Aku ingin mengusulkan untuk mengakhiri hubungan kita saat itu juga, tetapi kalau aku menyinggungnya sekarang, Yu-geon mungkin menyadari kalau aku sengaja mencoba menyabotase hubungan kami.
Jadi saya menunggu dia bicara terlebih dahulu.
“Nona Gu Sa-weol, bolehkah saya duduk di sini?”
Aku hendak melanjutkan makanku setelah melirik Yu-geon ketika anggota tim lainnya, Ji-han, muncul entah dari mana.
“Teruskan.”
“Terima kasih.”
Ia meletakkan nampannya di seberang nampanku. Ji-han, yang seusia dengan Han-gyeol dan bergabung dengan pusat pada waktu yang sama, memiliki ikatan yang erat dengannya. Ia juga tahu bahwa Han-gyeol telah merawatku saat aku masih kecil.
Meskipun seorang Esper yang cerdas, nampannya penuh dengan makanan. Ji-han memiliki sifat periang dan nakal, tetapi tidak ada niat jahat dalam dirinya—dia hanya senang menceritakan kisah-kisah lucu.
Kebanyakan anggota Tim Alpha merasa tak nyaman di dekatku karena sikapku yang mudah tersinggung, jadi selain Han-gyeol, Ji-han adalah satu-satunya yang mendekatiku dengan begitu santai.
“Kupikir mungkin kalau aku duduk di depanmu, dia akan bergegas menghampirimu, tapi ternyata tidak.”
Ji-han melirik Yu-geon dan bergumam.
“Apakah kamu bertarung dengan Yu-geon?”
“…”
Aku menduga orang-orang akan mulai curiga. Bahkan, mereka mungkin menyadari ada yang tidak beres sejak hari pertama. Mengingat Ji-han dekat dengan Yu-geon, dia mungkin sudah menanyakan pertanyaan yang sama seperti yang sekarang dia tanyakan padaku.

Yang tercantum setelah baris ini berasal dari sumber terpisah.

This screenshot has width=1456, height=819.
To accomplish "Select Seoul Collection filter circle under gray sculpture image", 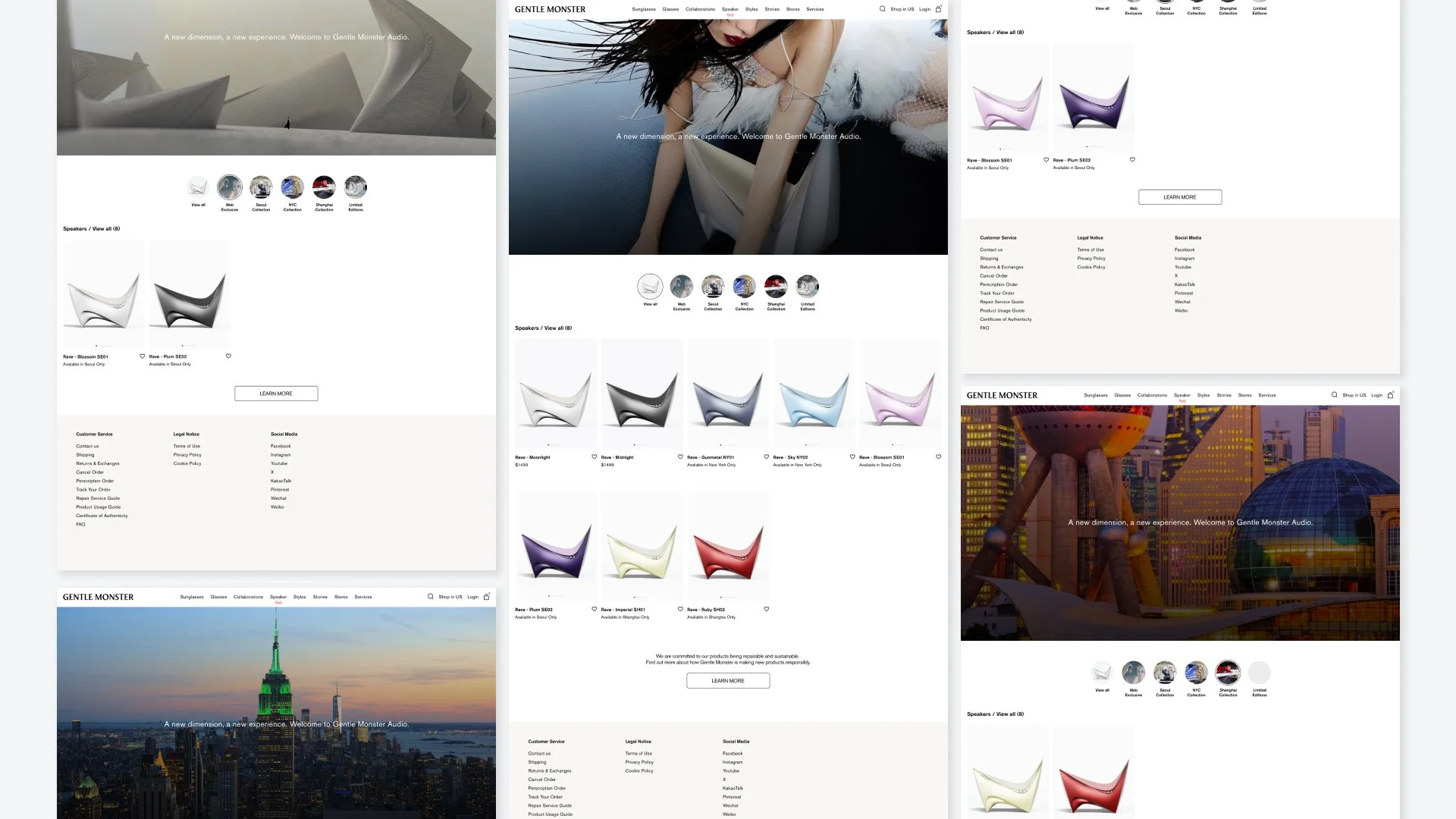I will click(x=261, y=187).
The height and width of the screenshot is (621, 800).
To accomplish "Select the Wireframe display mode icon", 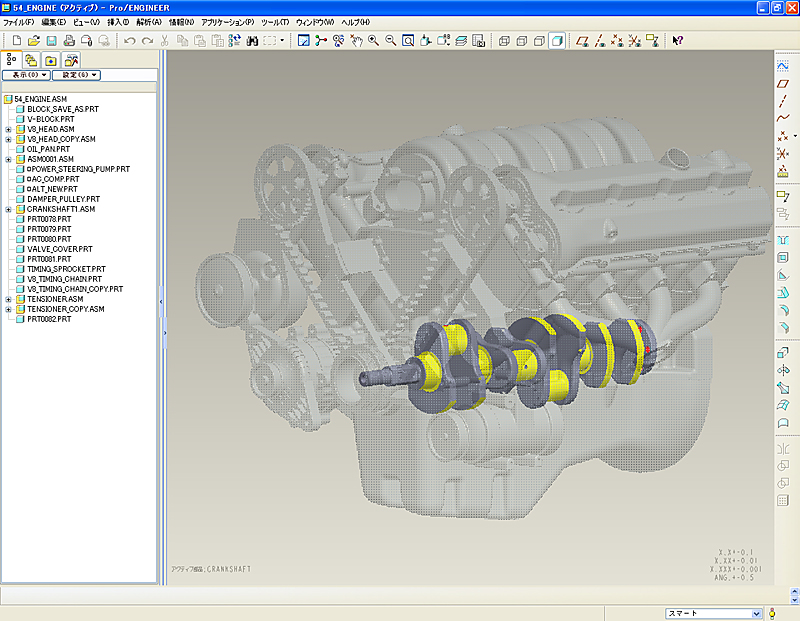I will 504,41.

“Kenapa? Apakah Baek Yu-geon tidak memberitahumu?”
Fakta bahwa dia menyelidiki seperti ini menunjukkan bahwa Yu-geon belum memberinya jawaban yang memuaskan.
“Sa-weol kita terlalu pintar untuk kebaikannya sendiri.”
Ji-han menyeringai seolah ketahuan, sambil meletakkan dagunya di atas tangannya sambil bertanya.
“Pemandu Tim Phoenix mengatakan pada Yu-geon bahwa kau pergi ke tempat tinggal Kapten Han-gyeol tempo hari. Ketika mendengar itu, dia berlari seperti rambutnya terbakar, jadi kupikir pasti ada sesuatu yang terjadi. Apa kalian berdua bertengkar hebat?”
Dia bertanya dengan senyum nakal, seolah mengharapkan beberapa detail menarik. Namun, saya tidak punya apa pun untuk ditawarkan kepadanya.
“Tidak terlalu.”
Saya meneruskan makan, tanpa menghiraukannya.
“Aku mencium bau darah pada Yu-geon.”
Saya berhenti sejenak sambil meraih sepotong ikan.